### 引用文
既述の直動装置を用いた揺動装置による容器内の液体の渦流形成は、容器載せ台に直径数mm程度の仮想円周上を移動する回転運動を与えて行う。
【0007】
しかしながら、従来の揺動装置は、各直動装置のスライドユニットの往復運動を回転運動に変換する構成であり、上述のように容器内の液体に渦流を形成する場合は、それぞれの直動装置のスライドユニットの往復動範囲が数mm程度となる。このためスライドユニットとレールとの間に介在されたボールが狭い転動範囲を繰り返し往復動して循環しない結果、早期に焼き付きを生じて、装置がロックするという問題を有している。
【0008】
前記焼き付きの対策としては、直動装置のボールの移動経路への潤滑用グリスの供給を挙げることができる。直動装置としては、ボールの移動経路に潤滑用グリスを供給するために、グリスニップル等の潤滑剤供給手段が設けられたものが広く提供されている。しかしながら、直動装置は、ボールの移動経路の一部に供給した潤滑用グリスを、スライドユニットの移動に伴うボールの循環によってボールの移動経路全体に行き渡らせる構造が一般的である。このため、上述のようにボールが狭い転動範囲を繰り返し往復動する状況では、ボールの循環によるボール移動経路全体へのグリスの供給を実現できず、ボール移動経路の一部に油ぎれを生じやすいことから、焼き付きを防止することが困難であることが実情である。

### 提供データ
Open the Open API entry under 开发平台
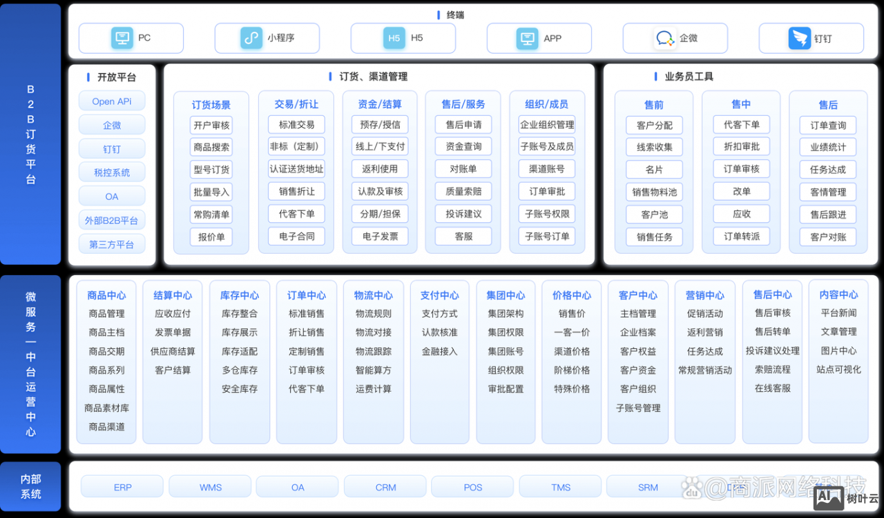Viewport: 884px width, 518px height. [111, 101]
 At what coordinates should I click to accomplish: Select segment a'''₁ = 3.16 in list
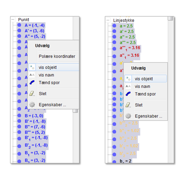coord(130,48)
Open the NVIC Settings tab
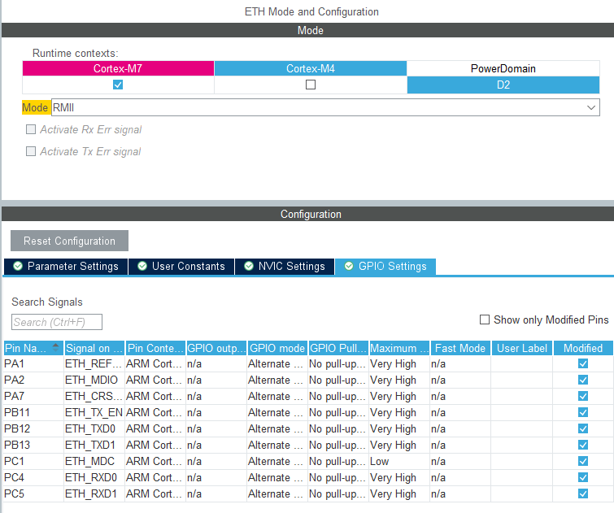 point(285,267)
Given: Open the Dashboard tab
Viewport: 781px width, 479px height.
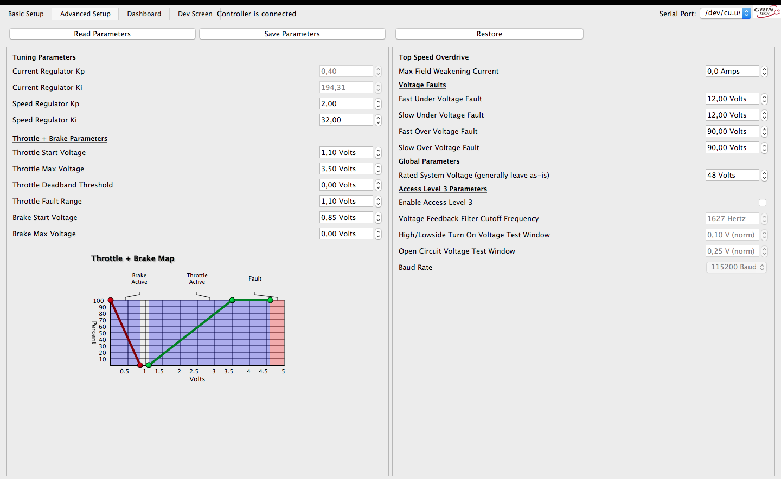Looking at the screenshot, I should 144,14.
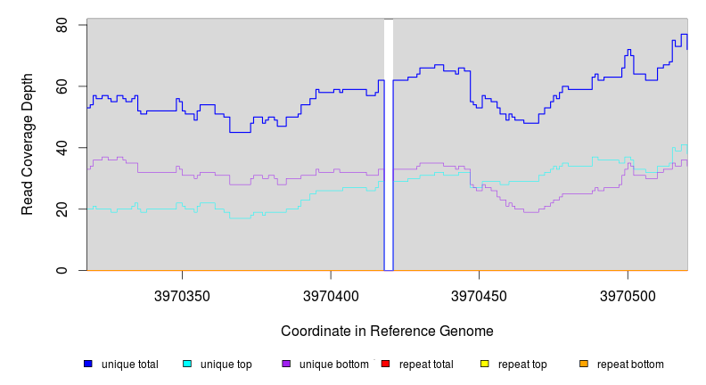
Task: Select the "repeat top" legend label
Action: click(522, 365)
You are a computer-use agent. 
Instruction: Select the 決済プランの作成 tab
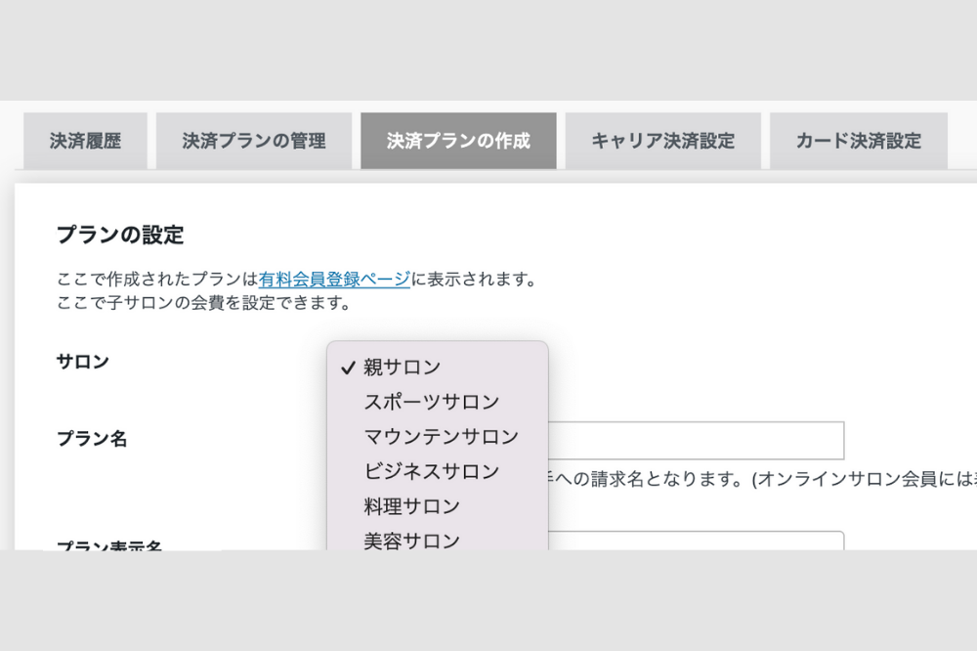click(458, 141)
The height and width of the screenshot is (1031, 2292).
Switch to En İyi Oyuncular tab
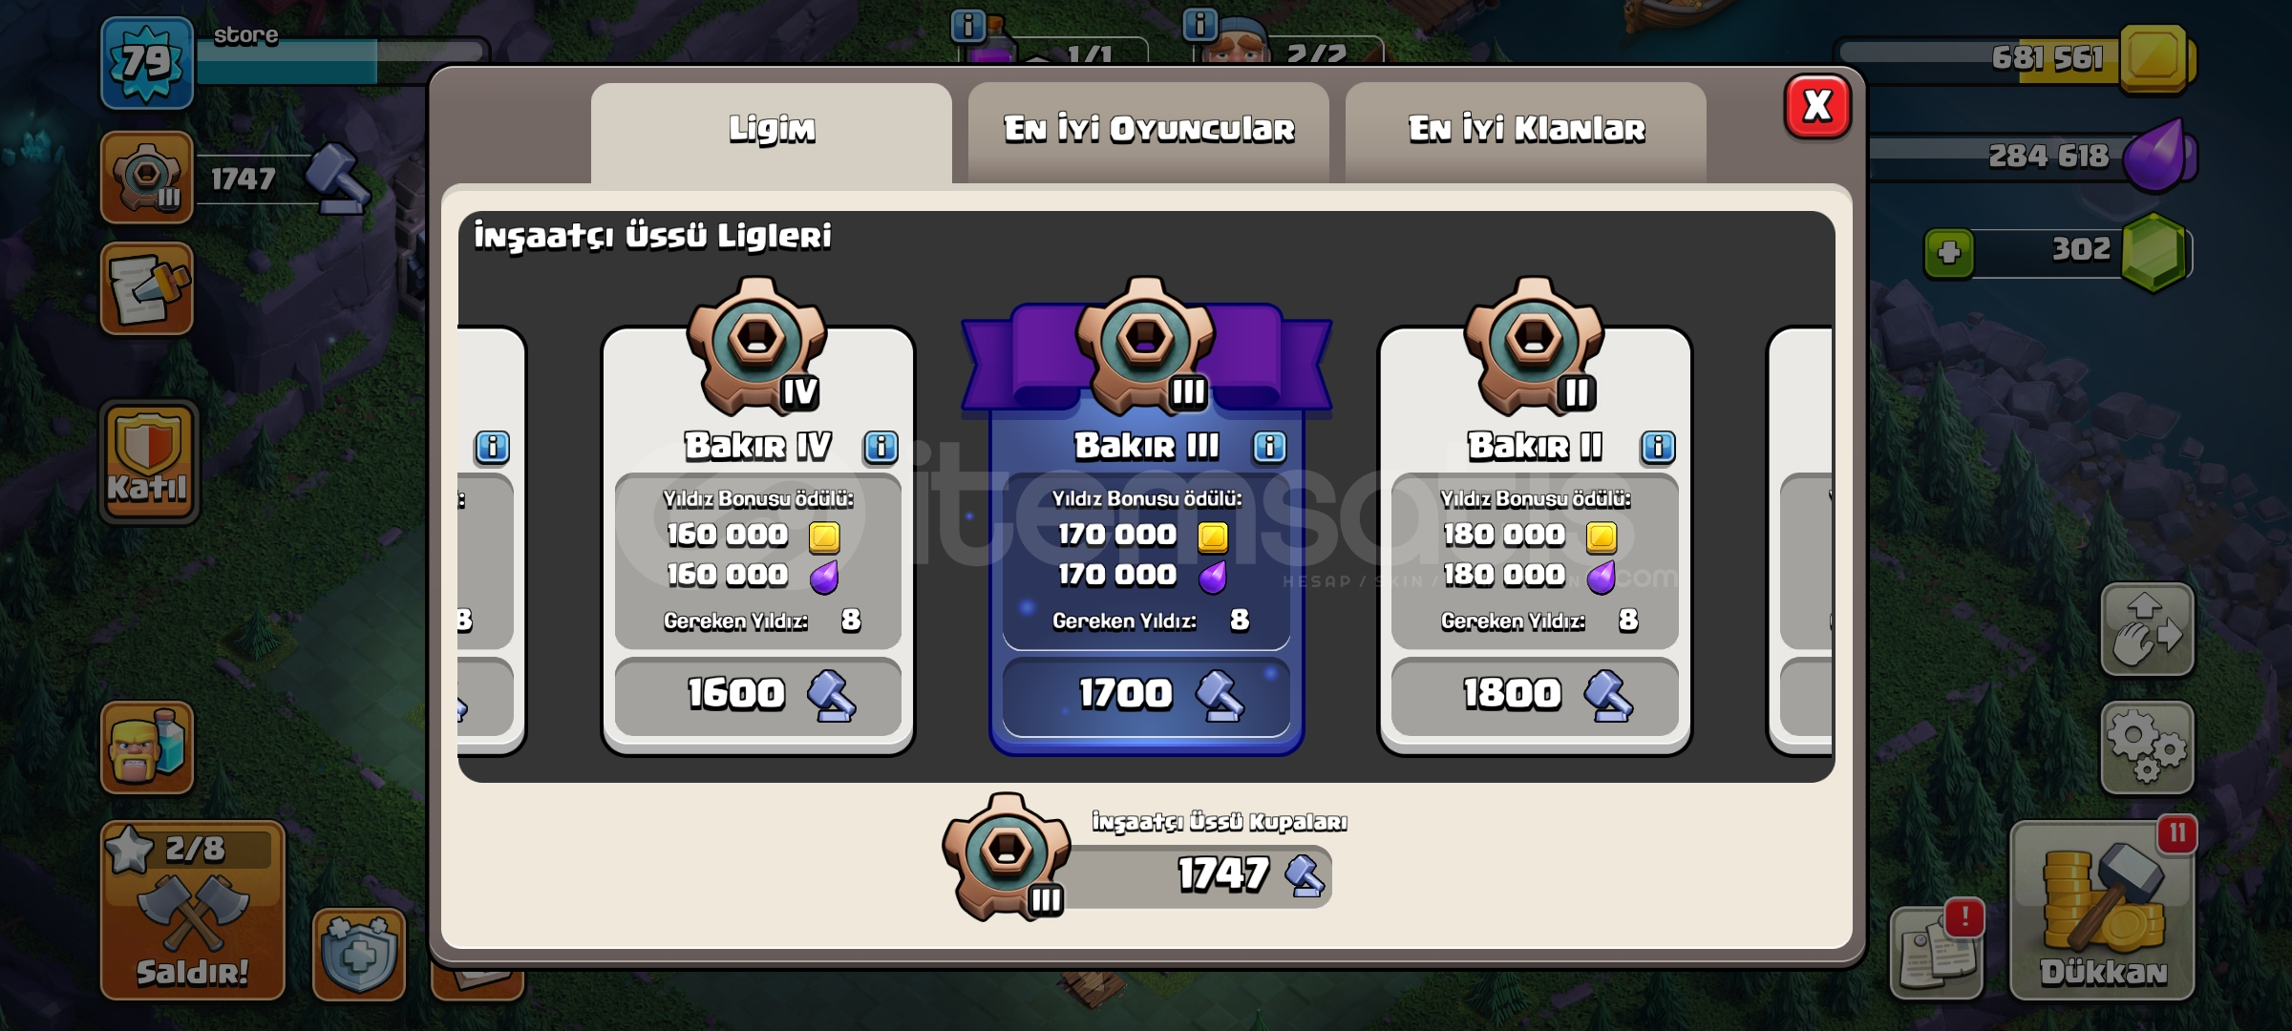coord(1149,131)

### 指示と要件
揺動装置に関する引用文のうち、「既述の直動装置を用いた揺動装」を含む部分から始めて「するという問題を有している。」で終わる範囲を、一字も変えずに書き写してください。

### 回答
既述の直動装置を用いた揺動装置による容器内の液体の渦流形成は、容器載せ台に直径数mm程度の仮想円周上を移動する回転運動を与えて行う。
【0007】
しかしながら、従来の揺動装置は、各直動装置のスライドユニットの往復運動を回転運動に変換する構成であり、上述のように容器内の液体に渦流を形成する場合は、それぞれの直動装置のスライドユニットの往復動範囲が数mm程度となる。このためスライドユニットとレールとの間に介在されたボールが狭い転動範囲を繰り返し往復動して循環しない結果、早期に焼き付きを生じて、装置がロックするという問題を有している。